出会い

 千弦に急かされて「初めまして。千弦ちゃんから紹介してもらった山野葉子です。」とメッセージを送る。すぐには返ってこなかったけど、その日の夜に「初めまして、北見恵吾です。」とメッセージが返ってきた。北見先生とのやりとりは全て事務的なもので、いつからレッスンを始めるのか、料金についてなど。私の家庭事情を加味して、レッスン料金は通常の半額にしてもらえた。大好きとは言えど、音楽に関しては全くの素人なので毎週の水曜日に通うこととなった。


 初めてのレッスンは七月の第一週。家を出ると日差しが肌を焼き、まだ数歩しか進んでいないのにひたいには汗が滲む。最寄駅から電車に乗り、次の駅で降りる。私が住む県で一番大きい駅の近くにあるスタジオがレッスンの場所。緊張と不安で足取りが重く、一歩一歩と前に進むたび鼓動が強くなっていく。スタジオの入り口に着くと、そこにはスラっとした身長の高い男性が立っていた。目が合うと、男性は私の方に向かって歩いてくる。

 「もしかして、山野葉子さん?」

 爽やかな見た目に優しい声……緊張とはまた違う、ドキドキと胸が高鳴る。「は、はいっ!」と返事するも、思わず声が裏返ってしまう。すると、男性は「そんなに緊張しなくても大丈夫だよ」と微笑んだ。

 「案内しますね」と言われ、男性の後についていく。初めての場所、初めての空間、目に映るものが全て新鮮だった。案内されて入ったレッスン部屋の中には机と椅子の他に、ピアノとスタンドに立てかけられたギターが二本、スタンドマイクが置かれている。男性は椅子に腰かけ、私も同じように椅子に腰をかける。
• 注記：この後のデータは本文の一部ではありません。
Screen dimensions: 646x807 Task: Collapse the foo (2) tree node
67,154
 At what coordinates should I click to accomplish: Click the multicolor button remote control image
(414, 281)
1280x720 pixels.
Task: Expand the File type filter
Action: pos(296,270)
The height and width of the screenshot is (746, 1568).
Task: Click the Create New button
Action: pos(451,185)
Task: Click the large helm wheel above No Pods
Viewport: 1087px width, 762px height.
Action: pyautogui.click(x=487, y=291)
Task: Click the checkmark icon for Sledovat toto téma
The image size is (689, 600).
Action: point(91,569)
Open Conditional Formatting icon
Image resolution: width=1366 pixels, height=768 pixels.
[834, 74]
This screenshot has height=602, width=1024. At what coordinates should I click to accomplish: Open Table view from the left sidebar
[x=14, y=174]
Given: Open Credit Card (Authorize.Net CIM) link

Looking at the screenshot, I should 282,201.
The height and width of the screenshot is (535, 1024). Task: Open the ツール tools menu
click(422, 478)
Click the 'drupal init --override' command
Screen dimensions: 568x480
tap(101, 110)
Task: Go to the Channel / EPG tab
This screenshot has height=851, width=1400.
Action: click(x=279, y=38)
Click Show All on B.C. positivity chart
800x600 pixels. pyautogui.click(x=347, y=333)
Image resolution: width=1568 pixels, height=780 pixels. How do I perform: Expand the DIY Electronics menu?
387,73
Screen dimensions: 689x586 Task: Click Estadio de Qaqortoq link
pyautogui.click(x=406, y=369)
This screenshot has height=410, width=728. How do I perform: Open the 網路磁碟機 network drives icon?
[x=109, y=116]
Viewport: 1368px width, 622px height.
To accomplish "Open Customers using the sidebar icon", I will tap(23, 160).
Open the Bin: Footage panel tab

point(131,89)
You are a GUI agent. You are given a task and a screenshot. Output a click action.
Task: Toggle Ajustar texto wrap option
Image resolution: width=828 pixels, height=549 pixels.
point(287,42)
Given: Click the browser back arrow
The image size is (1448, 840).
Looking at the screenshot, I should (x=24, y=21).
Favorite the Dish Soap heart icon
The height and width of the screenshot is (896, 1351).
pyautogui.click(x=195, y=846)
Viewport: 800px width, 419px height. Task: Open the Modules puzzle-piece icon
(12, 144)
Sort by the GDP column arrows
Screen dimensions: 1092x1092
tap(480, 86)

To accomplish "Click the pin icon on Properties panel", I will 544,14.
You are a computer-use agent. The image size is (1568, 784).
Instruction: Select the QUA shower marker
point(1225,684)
 「では、改めて北見恵吾です。よろしくお願いします」

 「山野葉子です。よろしくお願いします」

 文面とは違い、対面での自己紹介は少し恥ずかしい。緊張、それとも別の感情のせいなのか分からないけど、目が合うと思わず逸らしてしまう。

 「山野さんは千弦ちゃんと同じ年なんだよね?」

 「は、はい」

 「そっか……、じゃあ8歳も離れてるのか。若いね」

 なんて言葉を返したらいいのか迷っているうちに、先生は机に置かれた資料を手にして「じゃあ、レッスン内容について説明していくね」と話し始める。時間は二時間、歌とギターを一時間ずつのレッスン。最初は基礎的な練習で、歌は発声から、ギターはまず譜読みから始めていく。

 「今日は最初だから雑談しながら少しずつ進めて行こうか。知らない人とのレッスンが毎週あるなんて疲れちゃうからね」

 そんな先生の気遣いのおかげでレッスンが終わるころには緊張の糸も解けていた。

 レッスン後の帰り道、止まらない胸の高揚に笑みがこぼれてしまう。来週が待ち遠しくてたまらなかった。